# Skinny boys and muscle men



## Andrew_Culture (21 Nov 2012)

Has anyone else seem this on BBC3?

I've just stumbled across it, the guys who are skinny and trying to bulk up their muscles have to consume 9000 calories a day!


----------



## Licramite (21 Nov 2012)

well if they don't want to look like your average Brit they had better work their cotton socks off.


----------



## mickle (21 Nov 2012)

Terrible.


----------



## Darren Jeffrey (21 Nov 2012)

I used to bodybuild. Got to a very respectable size. Was consuming 6000 calories per day and in that 18 eggs a day. Girlfriend wasn't impressed with the smell coming off me most nights in bed lol


----------



## vickster (22 Nov 2012)

Why?


----------



## Andrew_Culture (22 Nov 2012)

vickster said:


> Why?


 
I imagine because he was sat next to her stuffing is pie hole with eggs


----------



## vickster (22 Nov 2012)

No, why bodybuild like that, rather than why f**t


----------



## SquareDaff (22 Nov 2012)

vickster said:


> No, why bodybuild like that, rather than why f**t


I'm with you on this Vicky. I'm quite well built and have never consumed anywhere near that amount of calories on a daily basis. My intake is around 2.5k.


----------



## Andrew_Culture (22 Nov 2012)

vickster said:


> No, why bodybuild like that, rather than why f**t


 
I have no idea! For the brief time I was going to the gym and doing weights my upper body got massive really quickly, so I stopped. I also broke a bone in my wrist on one of the weights machines...


----------



## black'n'yellow (22 Nov 2012)

'skinny boys and muscle men' sounds like some kind of 'special interest' DVD. I think I'll give it a miss....


----------



## Rob3rt (22 Nov 2012)

vickster said:


> No, why bodybuild like that, rather than why f**t


 
Why race bikes? Indeed why even ride them.


----------



## vickster (22 Nov 2012)

To get fit, from a-b, to get fresh air, save money on petrol, better for the environment, reduce road congestion 

I find excessively muscled men very unattractive myself but each to their own . In the gym it tended to be short blokes with silly shoulders and arm, and short weedy legs! Must think it looks cool I spose


----------



## Beebo (22 Nov 2012)

to put 9,000 calories into context, Steve Redgrave consumed 6,000 per day and Bradley Wiggins consumes between 4,000 and 9,000 on the TdF depending on the route, but these guys were not looking to gain weight.

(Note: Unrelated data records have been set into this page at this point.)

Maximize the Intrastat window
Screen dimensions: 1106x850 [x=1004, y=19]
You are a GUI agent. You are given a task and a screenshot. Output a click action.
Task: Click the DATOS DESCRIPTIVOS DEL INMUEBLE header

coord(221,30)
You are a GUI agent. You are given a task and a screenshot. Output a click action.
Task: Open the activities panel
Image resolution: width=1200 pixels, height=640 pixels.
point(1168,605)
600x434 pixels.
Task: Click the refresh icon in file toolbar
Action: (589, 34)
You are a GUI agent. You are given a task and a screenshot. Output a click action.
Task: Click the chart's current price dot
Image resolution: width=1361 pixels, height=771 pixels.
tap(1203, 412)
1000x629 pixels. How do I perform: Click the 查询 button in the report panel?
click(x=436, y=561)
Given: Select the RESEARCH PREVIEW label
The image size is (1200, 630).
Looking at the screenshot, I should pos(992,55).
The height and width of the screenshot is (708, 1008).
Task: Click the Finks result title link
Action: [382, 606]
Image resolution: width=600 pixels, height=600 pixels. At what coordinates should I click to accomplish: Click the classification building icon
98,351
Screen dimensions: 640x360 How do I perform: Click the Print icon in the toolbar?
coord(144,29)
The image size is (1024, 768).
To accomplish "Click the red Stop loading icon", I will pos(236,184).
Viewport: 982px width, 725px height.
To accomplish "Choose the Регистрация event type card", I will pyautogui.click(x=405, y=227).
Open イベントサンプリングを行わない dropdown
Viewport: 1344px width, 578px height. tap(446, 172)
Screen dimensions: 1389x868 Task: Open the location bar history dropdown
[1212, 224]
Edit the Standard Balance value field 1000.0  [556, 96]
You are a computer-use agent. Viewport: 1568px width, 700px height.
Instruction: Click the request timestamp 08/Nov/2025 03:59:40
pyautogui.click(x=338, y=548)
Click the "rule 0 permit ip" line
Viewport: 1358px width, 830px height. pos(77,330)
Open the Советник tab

Body building must be one of the most pointless sports around. It revolves around aesthetics, it's basically a beauty contest with muscles.


----------



## Scruffmonster (22 Nov 2012)

Beebo said:


> to put 9,000 calories into context, Steve Redgrave consumed 6,000 per day and Bradley Wiggins consumes between 4,000 and 9,000 on the TdF depending on the route, but these guys were not looking to gain weight.
> 
> Body building must be one of the most pointless sports around. It revolves around aesthetics, it's basically a beauty contest with muscles.


 
I'd go further. It's often a 'beauty' contest that's only really considered beautiful by participants. I don't know of anyone that considers body builders to be masculine or attractive. (I don't feel I need to put out any thoughts on the females...)


----------



## fimm (22 Nov 2012)

There are actually men who are quite turned on by female body builders.


----------



## Darren Jeffrey (22 Nov 2012)

Beebo said:


> to put 9,000 calories into context, Steve Redgrave consumed 6,000 per day and Bradley Wiggins consumes between 4,000 and 9,000 on the TdF depending on the route, but these guys were not looking to gain weight.
> 
> Body building must be one of the most pointless sports around. It revolves around aesthetics, it's basically a beauty contest with muscles.



Some don't see it as a sport and do it just for pleasure. Bit like cycling as it goes


----------



## Nigel-YZ1 (22 Nov 2012)

I start weight training while I had the leg injuries. I found out later it's quite a common thing for people in that situation to do.
I never really wanted to take it very far. Now I'll do it for fun sometimes if I can't get out on the bike.


----------



## subaqua (23 Nov 2012)

vickster said:


> To get fit, from a-b, to get fresh air, save money on petrol, better for the environment, reduce road congestion
> 
> I find excessively muscled men very unattractive myself but each to their own . In the gym it tended to be short blokes with silly shoulders and arm, and short weedy legs! *and a tiny willy . *Must think it looks cool I spose


 FTFY
toned muscles i can understand, but not mahoosive muscles that mean you look stupid. oh and some of the stupidity that goes with it like dehydrating yourself before competitions to increase definition.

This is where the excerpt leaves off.